- [DATA IN THIS EXERCISE]

-------------------------

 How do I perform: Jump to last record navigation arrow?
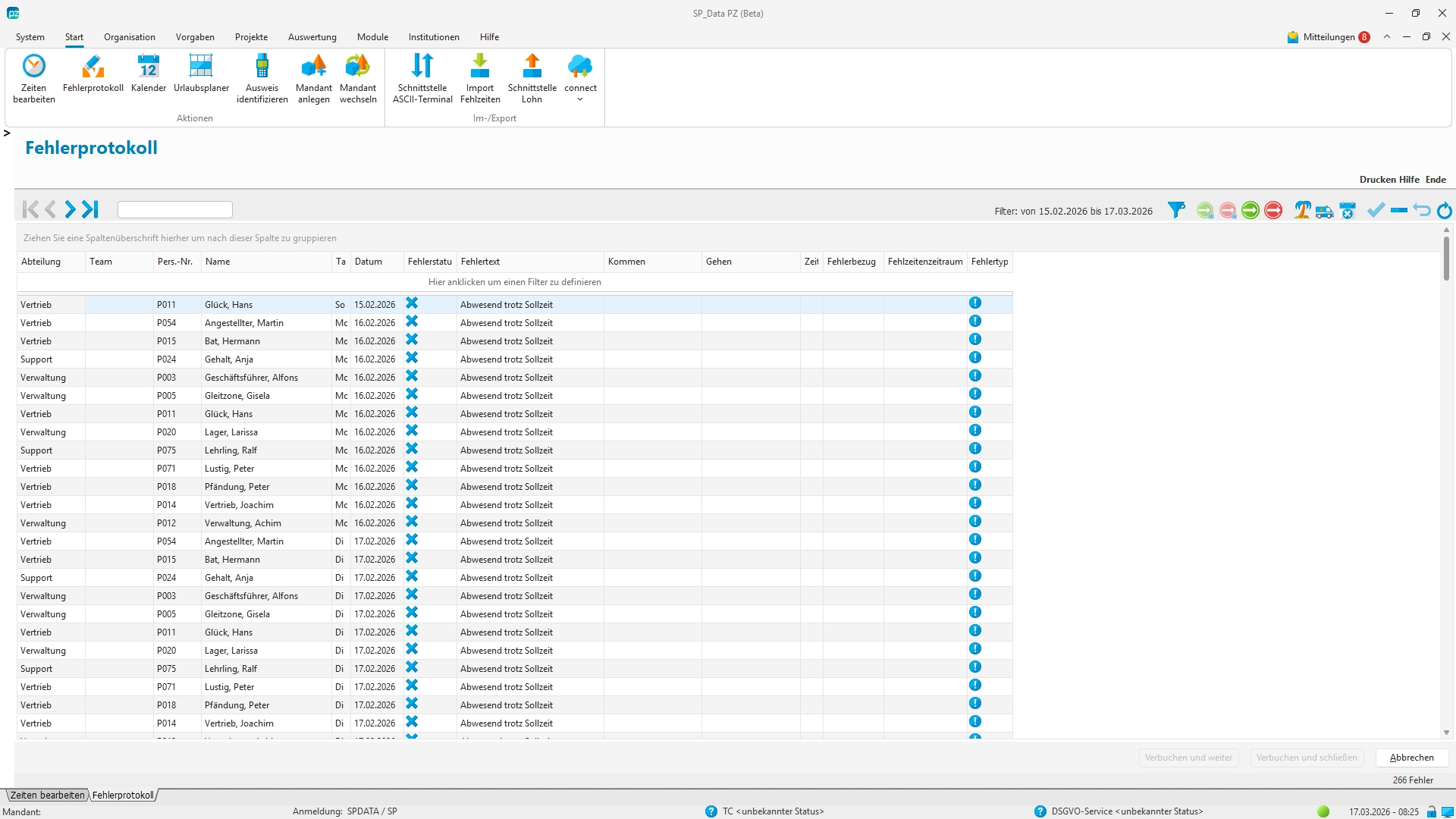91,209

-------------------------

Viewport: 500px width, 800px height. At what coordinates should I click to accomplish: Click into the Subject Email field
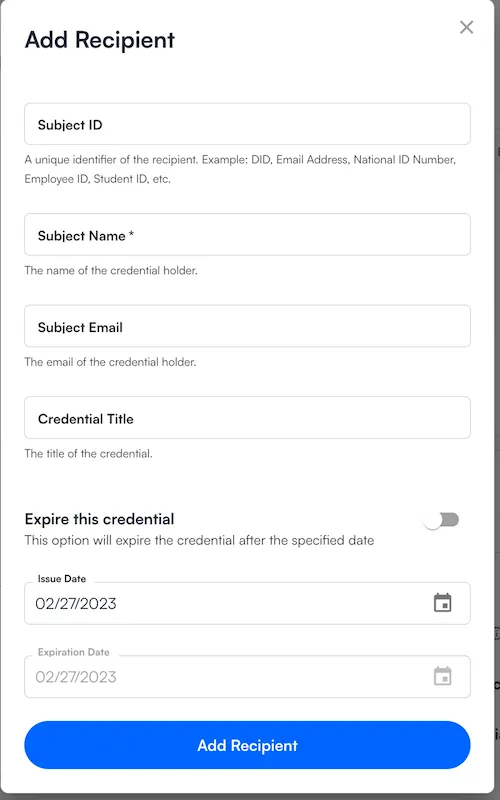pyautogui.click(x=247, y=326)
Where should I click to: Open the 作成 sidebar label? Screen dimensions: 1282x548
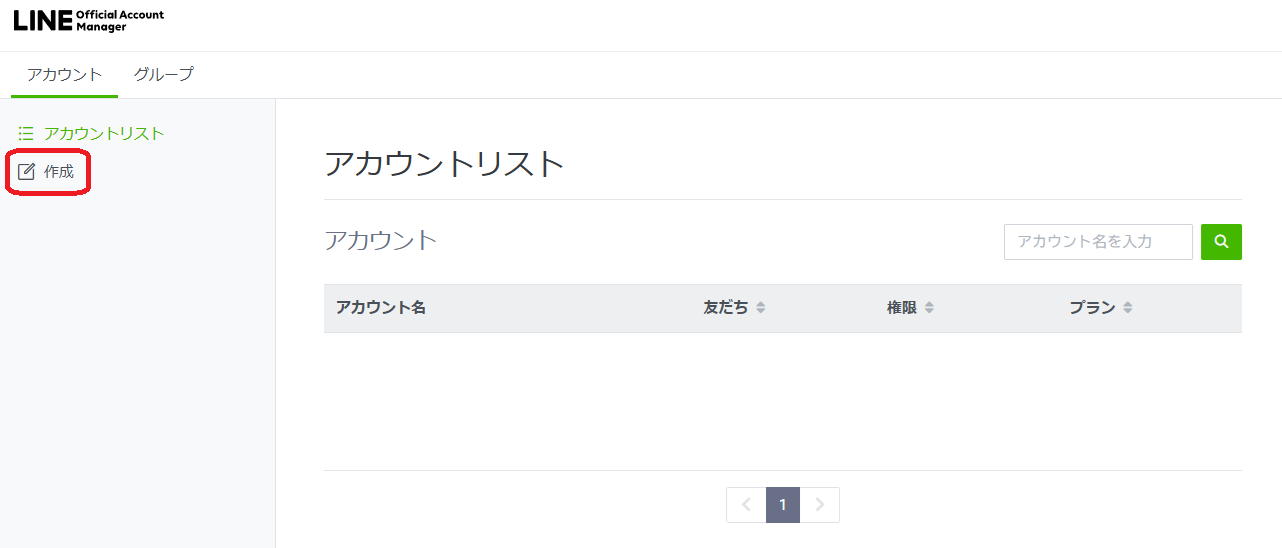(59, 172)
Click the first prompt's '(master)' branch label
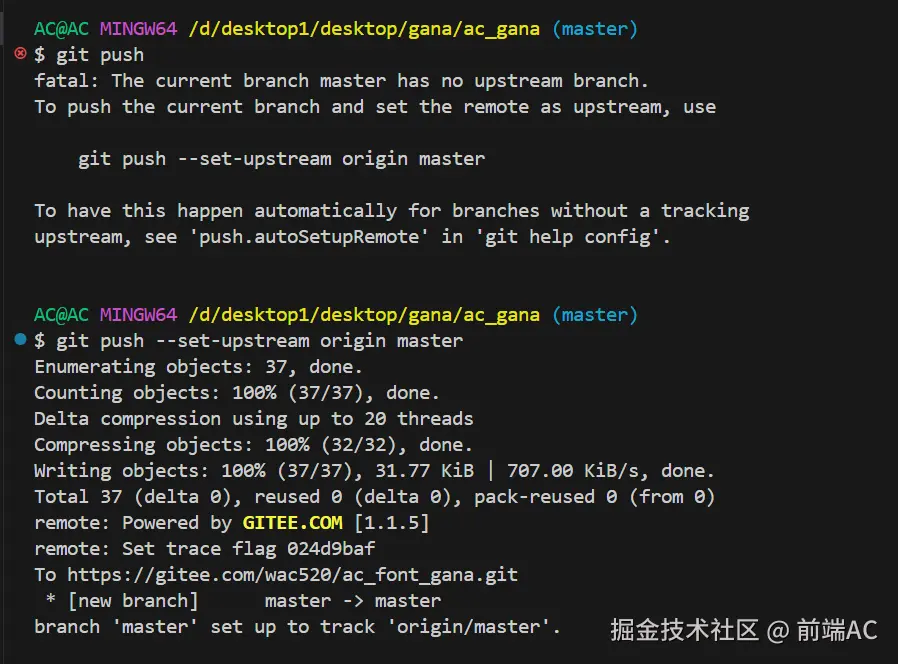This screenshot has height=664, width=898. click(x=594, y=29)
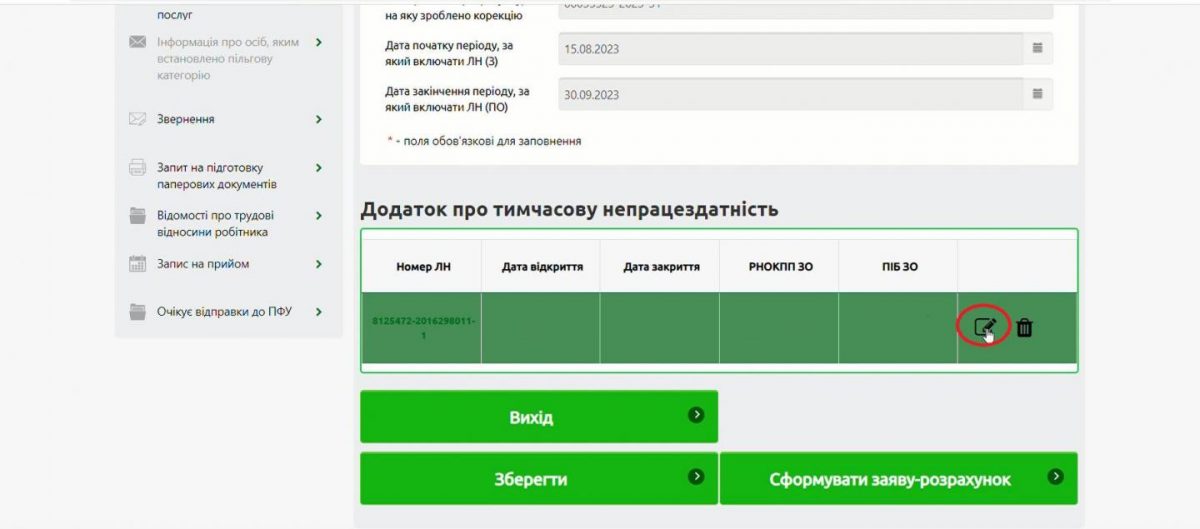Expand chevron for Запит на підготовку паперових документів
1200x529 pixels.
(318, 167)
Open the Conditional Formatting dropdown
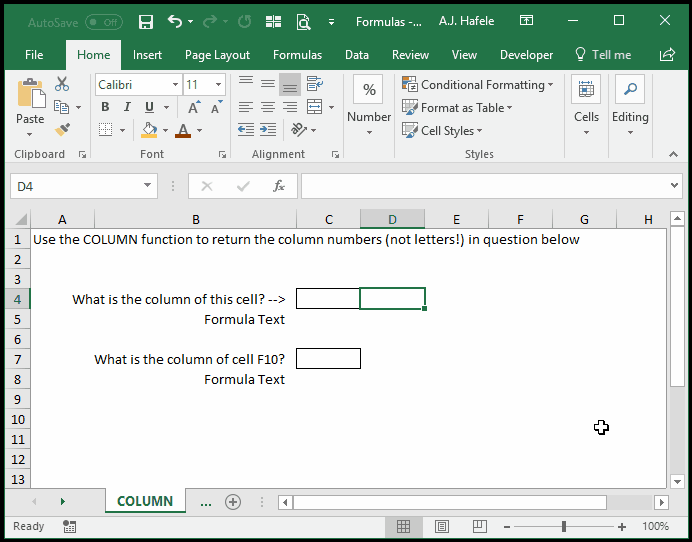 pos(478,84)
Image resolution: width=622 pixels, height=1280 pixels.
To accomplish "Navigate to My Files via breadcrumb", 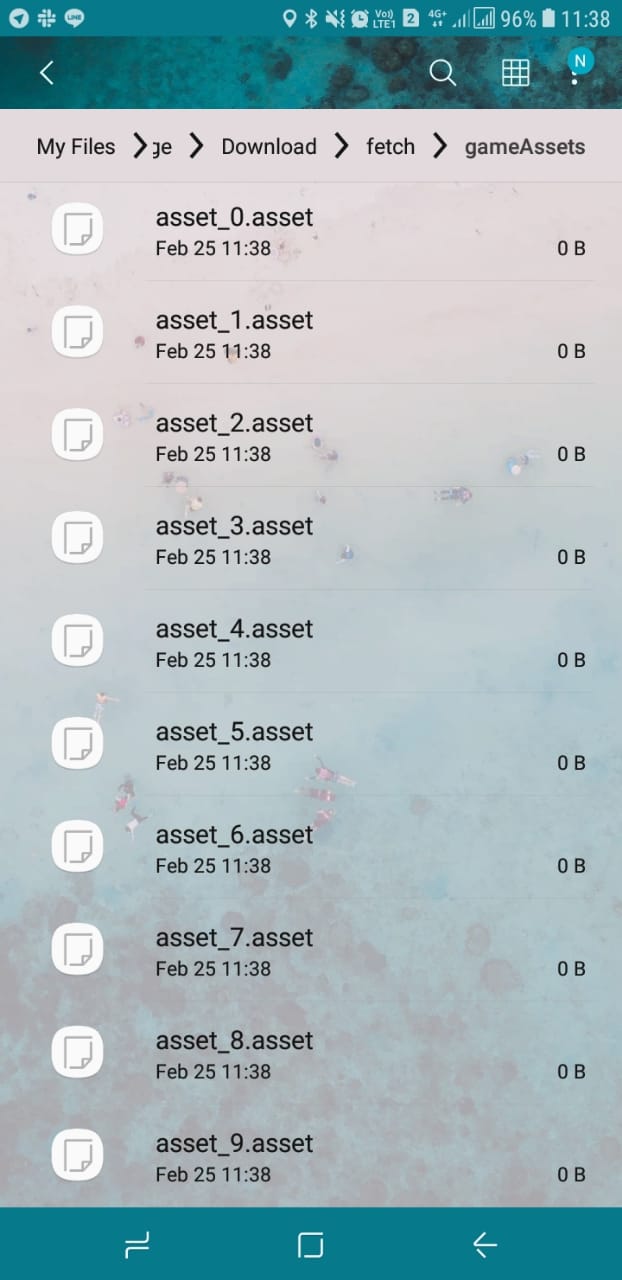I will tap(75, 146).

-------------------------

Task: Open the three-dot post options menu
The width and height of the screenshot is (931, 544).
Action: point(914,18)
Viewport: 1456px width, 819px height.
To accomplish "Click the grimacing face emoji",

-------------------------

Copy out the listing verbatim from the line with "Task: Open the three-dot post options menu" to the line with "the grimacing face", including both of those lines.

Task: Open the three-dot post options menu
The width and height of the screenshot is (931, 544).
Action: point(914,18)
Viewport: 1456px width, 819px height.
To accomplish "Click the grimacing face emoji",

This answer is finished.